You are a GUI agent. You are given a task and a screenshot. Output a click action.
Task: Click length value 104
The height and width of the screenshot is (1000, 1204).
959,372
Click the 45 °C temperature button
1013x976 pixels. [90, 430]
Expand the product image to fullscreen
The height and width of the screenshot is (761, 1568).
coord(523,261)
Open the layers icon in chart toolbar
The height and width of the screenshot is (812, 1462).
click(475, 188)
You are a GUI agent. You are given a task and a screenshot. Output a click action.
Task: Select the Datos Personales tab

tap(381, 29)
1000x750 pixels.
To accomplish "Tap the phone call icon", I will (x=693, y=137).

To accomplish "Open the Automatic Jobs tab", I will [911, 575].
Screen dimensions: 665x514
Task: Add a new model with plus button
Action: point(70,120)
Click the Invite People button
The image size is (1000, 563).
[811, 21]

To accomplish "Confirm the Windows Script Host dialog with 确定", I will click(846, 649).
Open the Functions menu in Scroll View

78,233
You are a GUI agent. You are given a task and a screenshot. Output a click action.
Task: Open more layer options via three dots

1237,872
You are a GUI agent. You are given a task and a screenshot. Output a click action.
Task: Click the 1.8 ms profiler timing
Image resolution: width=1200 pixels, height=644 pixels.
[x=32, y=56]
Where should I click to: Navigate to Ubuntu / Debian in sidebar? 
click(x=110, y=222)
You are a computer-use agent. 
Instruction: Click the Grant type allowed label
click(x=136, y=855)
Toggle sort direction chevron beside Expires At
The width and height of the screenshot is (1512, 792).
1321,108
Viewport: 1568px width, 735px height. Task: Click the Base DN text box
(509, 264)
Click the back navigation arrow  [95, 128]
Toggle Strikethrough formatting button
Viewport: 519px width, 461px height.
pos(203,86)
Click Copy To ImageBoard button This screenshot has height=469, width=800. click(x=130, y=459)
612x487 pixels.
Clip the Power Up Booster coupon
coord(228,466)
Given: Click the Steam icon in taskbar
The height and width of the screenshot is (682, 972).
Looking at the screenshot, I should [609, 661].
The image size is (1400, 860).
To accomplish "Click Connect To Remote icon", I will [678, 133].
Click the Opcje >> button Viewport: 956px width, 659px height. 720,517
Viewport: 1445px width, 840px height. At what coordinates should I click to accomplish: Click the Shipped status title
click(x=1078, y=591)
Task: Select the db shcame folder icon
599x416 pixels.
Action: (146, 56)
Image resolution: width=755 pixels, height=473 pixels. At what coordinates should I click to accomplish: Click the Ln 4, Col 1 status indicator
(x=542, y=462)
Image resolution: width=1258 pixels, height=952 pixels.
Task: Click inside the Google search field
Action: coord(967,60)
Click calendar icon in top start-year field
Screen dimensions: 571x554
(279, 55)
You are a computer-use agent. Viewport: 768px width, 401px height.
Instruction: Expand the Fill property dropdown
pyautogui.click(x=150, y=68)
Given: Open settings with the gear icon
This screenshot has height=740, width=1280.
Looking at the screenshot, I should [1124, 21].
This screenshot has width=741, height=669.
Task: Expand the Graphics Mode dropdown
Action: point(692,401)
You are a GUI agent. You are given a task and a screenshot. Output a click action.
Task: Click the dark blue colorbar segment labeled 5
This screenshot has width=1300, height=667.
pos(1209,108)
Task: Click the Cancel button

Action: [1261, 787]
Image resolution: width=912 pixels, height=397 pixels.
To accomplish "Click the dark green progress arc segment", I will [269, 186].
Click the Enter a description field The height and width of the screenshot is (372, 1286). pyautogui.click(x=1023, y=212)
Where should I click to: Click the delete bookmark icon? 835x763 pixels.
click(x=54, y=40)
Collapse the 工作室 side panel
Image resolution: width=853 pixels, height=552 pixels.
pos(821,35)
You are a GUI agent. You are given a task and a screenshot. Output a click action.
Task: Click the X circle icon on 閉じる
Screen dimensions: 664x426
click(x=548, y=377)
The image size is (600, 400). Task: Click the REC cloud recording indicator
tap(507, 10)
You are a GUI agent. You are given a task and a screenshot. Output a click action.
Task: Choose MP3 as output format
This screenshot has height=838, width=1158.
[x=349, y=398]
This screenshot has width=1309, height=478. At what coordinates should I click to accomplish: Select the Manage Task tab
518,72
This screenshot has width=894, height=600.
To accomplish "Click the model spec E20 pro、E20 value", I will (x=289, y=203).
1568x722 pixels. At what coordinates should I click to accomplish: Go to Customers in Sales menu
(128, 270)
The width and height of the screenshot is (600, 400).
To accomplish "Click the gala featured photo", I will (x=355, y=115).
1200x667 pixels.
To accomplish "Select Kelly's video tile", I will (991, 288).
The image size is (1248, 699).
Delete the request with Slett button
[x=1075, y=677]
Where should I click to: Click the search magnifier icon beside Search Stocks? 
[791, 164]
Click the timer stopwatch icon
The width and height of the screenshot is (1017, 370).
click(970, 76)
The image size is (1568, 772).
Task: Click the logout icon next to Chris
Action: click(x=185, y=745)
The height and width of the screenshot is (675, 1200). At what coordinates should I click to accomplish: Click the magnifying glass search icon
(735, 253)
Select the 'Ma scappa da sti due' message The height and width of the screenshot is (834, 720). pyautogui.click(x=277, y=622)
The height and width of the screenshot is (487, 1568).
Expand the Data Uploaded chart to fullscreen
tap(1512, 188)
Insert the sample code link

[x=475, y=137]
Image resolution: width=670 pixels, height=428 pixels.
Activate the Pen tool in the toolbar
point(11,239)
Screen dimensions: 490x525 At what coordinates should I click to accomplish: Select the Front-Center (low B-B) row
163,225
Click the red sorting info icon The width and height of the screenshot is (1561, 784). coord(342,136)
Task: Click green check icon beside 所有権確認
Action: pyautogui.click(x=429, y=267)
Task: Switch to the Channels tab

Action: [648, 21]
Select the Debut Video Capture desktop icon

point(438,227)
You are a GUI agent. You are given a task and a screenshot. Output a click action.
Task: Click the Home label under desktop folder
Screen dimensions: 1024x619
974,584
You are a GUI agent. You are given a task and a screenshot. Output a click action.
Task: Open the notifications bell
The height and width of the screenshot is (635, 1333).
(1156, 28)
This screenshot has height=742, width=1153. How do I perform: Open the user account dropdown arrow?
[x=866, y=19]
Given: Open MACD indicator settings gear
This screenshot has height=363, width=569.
__________________________________________________
> ОПИСАНИЕ ЗАДАНИЯ
Пожалуйста, превратите все строки выше в нумерованный список, пропустив пустые строки.

> ОТВЕТ К УПРАЖНЕНИЮ
1. You are a GUI agent. You are given a task and a screenshot. Output a click action.
2. Task: Click length value 104
3. The height and width of the screenshot is (1000, 1204).
4. 959,372
5. Click the 45 °C temperature button
6. 1013x976 pixels. [90, 430]
7. Expand the product image to fullscreen
8. The height and width of the screenshot is (761, 1568).
9. coord(523,261)
10. Open the layers icon in chart toolbar
11. The height and width of the screenshot is (812, 1462).
12. click(475, 188)
13. You are a GUI agent. You are given a task and a screenshot. Output a click action.
14. Task: Select the Datos Personales tab
15. tap(381, 29)
16. 1000x750 pixels.
17. To accomplish "Tap the phone call icon", I will (x=693, y=137).
18. To accomplish "Open the Automatic Jobs tab", I will [911, 575].
19. Screen dimensions: 665x514
20. Task: Add a new model with plus button
21. Action: point(70,120)
22. Click the Invite People button
23. The image size is (1000, 563).
24. [811, 21]
25. To accomplish "Confirm the Windows Script Host dialog with 确定", I will click(846, 649).
26. Open the Functions menu in Scroll View
27. 78,233
28. You are a GUI agent. You are given a task and a screenshot. Output a click action.
29. Task: Open more layer options via three dots
30. 1237,872
31. You are a GUI agent. You are given a task and a screenshot. Output a click action.
32. Task: Click the 1.8 ms profiler timing
33. Image resolution: width=1200 pixels, height=644 pixels.
34. [x=32, y=56]
35. Where should I click to: Navigate to Ubuntu / Debian in sidebar? 
36. click(x=110, y=222)
37. You are a computer-use agent. 
38. Instruction: Click the Grant type allowed label
39. click(x=136, y=855)
40. Toggle sort direction chevron beside Expires At
41. The width and height of the screenshot is (1512, 792).
42. 1321,108
43. Viewport: 1568px width, 735px height. Task: Click the Base DN text box
44. (509, 264)
45. Click the back navigation arrow  [95, 128]
46. Toggle Strikethrough formatting button
47. Viewport: 519px width, 461px height.
48. pos(203,86)
49. Click Copy To ImageBoard button This screenshot has height=469, width=800. click(x=130, y=459)
50. 612x487 pixels.
51. Clip the Power Up Booster coupon
52. coord(228,466)
53. Given: Click the Steam icon in taskbar
54. The height and width of the screenshot is (682, 972).
55. Looking at the screenshot, I should [609, 661].
56. The image size is (1400, 860).
57. To accomplish "Click Connect To Remote icon", I will [678, 133].
58. Click the Opcje >> button Viewport: 956px width, 659px height. 720,517
59. Viewport: 1445px width, 840px height. At what coordinates should I click to accomplish: Click the Shipped status title
60. click(x=1078, y=591)
61. Task: Select the db shcame folder icon
62. 599x416 pixels.
63. Action: (146, 56)
64. Image resolution: width=755 pixels, height=473 pixels. At what coordinates should I click to accomplish: Click the Ln 4, Col 1 status indicator
65. (x=542, y=462)
66. Image resolution: width=1258 pixels, height=952 pixels.
67. Task: Click inside the Google search field
68. Action: coord(967,60)
69. Click calendar icon in top start-year field
70. Screen dimensions: 571x554
71. (279, 55)
72. You are a computer-use agent. Viewport: 768px width, 401px height.
73. Instruction: Expand the Fill property dropdown
74. pyautogui.click(x=150, y=68)
75. Given: Open settings with the gear icon
76. This screenshot has height=740, width=1280.
77. Looking at the screenshot, I should [1124, 21].
78. This screenshot has width=741, height=669.
79. Task: Expand the Graphics Mode dropdown
80. Action: point(692,401)
81. You are a GUI agent. You are given a task and a screenshot. Output a click action.
82. Task: Click the dark blue colorbar segment labeled 5
83. This screenshot has width=1300, height=667.
84. pos(1209,108)
85. Task: Click the Cancel button
86. Action: [1261, 787]
87. Image resolution: width=912 pixels, height=397 pixels.
88. To accomplish "Click the dark green progress arc segment", I will [269, 186].
89. Click the Enter a description field The height and width of the screenshot is (372, 1286). pyautogui.click(x=1023, y=212)
90. Where should I click to: Click the delete bookmark icon? 835x763 pixels.
91. click(x=54, y=40)
92. Collapse the 工作室 side panel
93. Image resolution: width=853 pixels, height=552 pixels.
94. pos(821,35)
95. You are a GUI agent. You are given a task and a screenshot. Output a click action.
96. Task: Click the X circle icon on 閉じる
97. Screen dimensions: 664x426
98. click(x=548, y=377)
99. The image size is (600, 400). Task: Click the REC cloud recording indicator
100. tap(507, 10)
101. You are a GUI agent. You are given a task and a screenshot. Output a click action.
102. Task: Choose MP3 as output format
103. This screenshot has height=838, width=1158.
104. [x=349, y=398]
105. This screenshot has width=1309, height=478. At what coordinates should I click to accomplish: Select the Manage Task tab
106. 518,72
107. This screenshot has width=894, height=600.
108. To accomplish "Click the model spec E20 pro、E20 value", I will (x=289, y=203).
109. 1568x722 pixels. At what coordinates should I click to accomplish: Go to Customers in Sales menu
110. (128, 270)
111. The width and height of the screenshot is (600, 400).
112. To accomplish "Click the gala featured photo", I will (x=355, y=115).
113. 1200x667 pixels.
114. To accomplish "Select Kelly's video tile", I will (991, 288).
115. The image size is (1248, 699).
116. Delete the request with Slett button
117. [x=1075, y=677]
118. Where should I click to: Click the search magnifier icon beside Search Stocks? 
119. [791, 164]
120. Click the timer stopwatch icon
121. The width and height of the screenshot is (1017, 370).
122. click(970, 76)
123. The image size is (1568, 772).
124. Task: Click the logout icon next to Chris
125. Action: click(x=185, y=745)
126. The height and width of the screenshot is (675, 1200). At what coordinates should I click to accomplish: Click the magnifying glass search icon
127. (735, 253)
128. Select the 'Ma scappa da sti due' message The height and width of the screenshot is (834, 720). pyautogui.click(x=277, y=622)
129. The height and width of the screenshot is (487, 1568).
130. Expand the Data Uploaded chart to fullscreen
131. tap(1512, 188)
132. Insert the sample code link
133. [x=475, y=137]
134. Image resolution: width=670 pixels, height=428 pixels.
135. Activate the Pen tool in the toolbar
136. point(11,239)
137. Screen dimensions: 490x525 At what coordinates should I click to accomplish: Select the Front-Center (low B-B) row
138. 163,225
139. Click the red sorting info icon The width and height of the screenshot is (1561, 784). coord(342,136)
140. Task: Click green check icon beside 所有権確認
141. Action: pyautogui.click(x=429, y=267)
142. Task: Switch to the Channels tab
143. Action: [648, 21]
144. Select the Debut Video Capture desktop icon
145. point(438,227)
146. You are a GUI agent. You are given a task and a screenshot. Output a click action.
147. Task: Click the Home label under desktop folder
148. Screen dimensions: 1024x619
149. 974,584
150. You are a GUI agent. You are given a task and a screenshot. Output a click action.
151. Task: Open the notifications bell
152. The height and width of the screenshot is (635, 1333).
153. (1156, 28)
154. This screenshot has height=742, width=1153. How do I perform: Open the user account dropdown arrow?
155. [x=866, y=19]
156. Given: Open MACD indicator settings gear
157. This screenshot has height=363, width=569.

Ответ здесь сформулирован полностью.